SK- Bilgisayarlarla insanların beyinlerine girme görüşü kısmen doğrudur. Herkesin cep telefonu olacak, nereye gittiği, ne yaptığı bilinecek. Gerektiği zaman yargıda değerlendirilecek. Bilgi alma bakımından Diler’in söyledikleri doğrudur ama bu insanın özgürlüğünü kısıtlamayacak. Artık gümrükler, vizeler, kotalar, transfereler söz konusu olmayacak. İnsan gizli hareket edemeyecek ama özgür hareket edecek. Kimse ona, onun bir hareketine mâni olamayacak. Çünkü buna gerek kalmayacak. İkinci özellik de bu açık olma imkânı Sermaye’ye veya iktidara değil, bizzat kendisine imkânlar sağlayacak. Kendi seçtiği hakemlere haklılığını ispat etmek için bu kayıtları kullanacak. Bu kayıtların hiçbirisi kendisinden başkası tarafından bilinmeyecek. Kendisi suçlandığı zaman, hakemlere delil olmak üzere bu kayıtları kullanabilecek.
İKİ CEPHE!
ED- İkinci Cihan Savaşı’ndan sonra Sermaye, Çin’i büyüttü. Türk iş adamları da bu işi büyütmek için hocalık yaptılar. Bugün Çin için 2 önemli merkez vardır. Biri Çin’in güneyidir, onunla açık denizlere hâkimdir. Diğeri Afrika’dır, onunla da Avrasya’nın batısına hâkim olmak istemektedir. Bu hâkimiyet savaşla elde edilen hâkimiyet değildir, Çin buraya askeri birlikler gönderip yerleştirmeyecek, buralarla ekonomik ilişkiler kuracak, mal alacak mal satacak, gerektiğinde işyerleri kuracak. Çinliler orada da iş bulacaklar. ABD ve AB, Çin’in bu yayılmasını önlemeye çalışmaktadır. Her iki taraf için de Türkiye çok önemlidir. Türkiye’de ise bir belirsizlik vardır. İktidar Çin, muhalefet AB taraftarıdır. Aralarında da kıl payı fark vardır.

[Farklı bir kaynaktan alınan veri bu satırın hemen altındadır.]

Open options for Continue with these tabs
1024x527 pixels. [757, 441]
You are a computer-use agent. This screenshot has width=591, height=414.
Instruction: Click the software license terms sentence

SK- ABD’de de durum böyledir. Trump ile Biden arasında kıl payı fark vardır. Orada da Cumhuriyetçiler ve Demokratlar farklı siyaset içindeler. Hatta Londra’nın sarayında bile ittifak yok. Berlin’de de durum farksız. Bütün bu çatışmayı ayarlayan Sermaye’dir. Sermaye kendi dediğini yaptırmak için ikisinin gücünü birbirine yakın tutmaktadır. 500 senelik bu siyasetin sonu gelmektedir. Tam istihdam sağlandığı için, faizli işçilik sistemi çalışmamaktadır. Dolayısıyla kurulmuş olan bu 2 cephe tezgâhı sonuç vermeyecektir. Her iki grup içinde Müslüman halkının çok büyük etkisi vardır. Müslümanları bölüp çatıştırmadıkça Sermaye ne yaparsa yapsın başarıya ulaşamaz. İran ve Türkiye de aralarını açmazlarsa Müslümanlar birbirleriyle çatışamazlar. Sermaye de bu şartlar içinde üçüncü cihan savaşını çıkaramaz. Bununla beraber faizli işçilik sistemi ömrünü doldurduğu için, sorunlar çözülmez. Ekonomik anarşi doğar. Bunu çözecek de Akevler’in altın bonosudur.
ASIL SAVAŞ
ED- Korona çıkmadan önce yazdım. Çin’in iki büyük ormanında yangın çıktı. Birinde 50 bin, diğerinde 70 bin kadar kundaklama hareketi olmuştur. Yani tüm Çin birden yanmaya başlamıştır. Çin ekonomisi çok büyük zarar görmüştür. Bu zararı ABD vermiştir. İkinci darbe de şimdi korona virüsle yapıldı. Bunun getirdiği zarar o yangının getirdiğinden fazladır. Bu yangın yalnız Çin’i değil, dünyayı yakıyor. Sermaye tüm dünyayı bilgisayarlarla yönetecek.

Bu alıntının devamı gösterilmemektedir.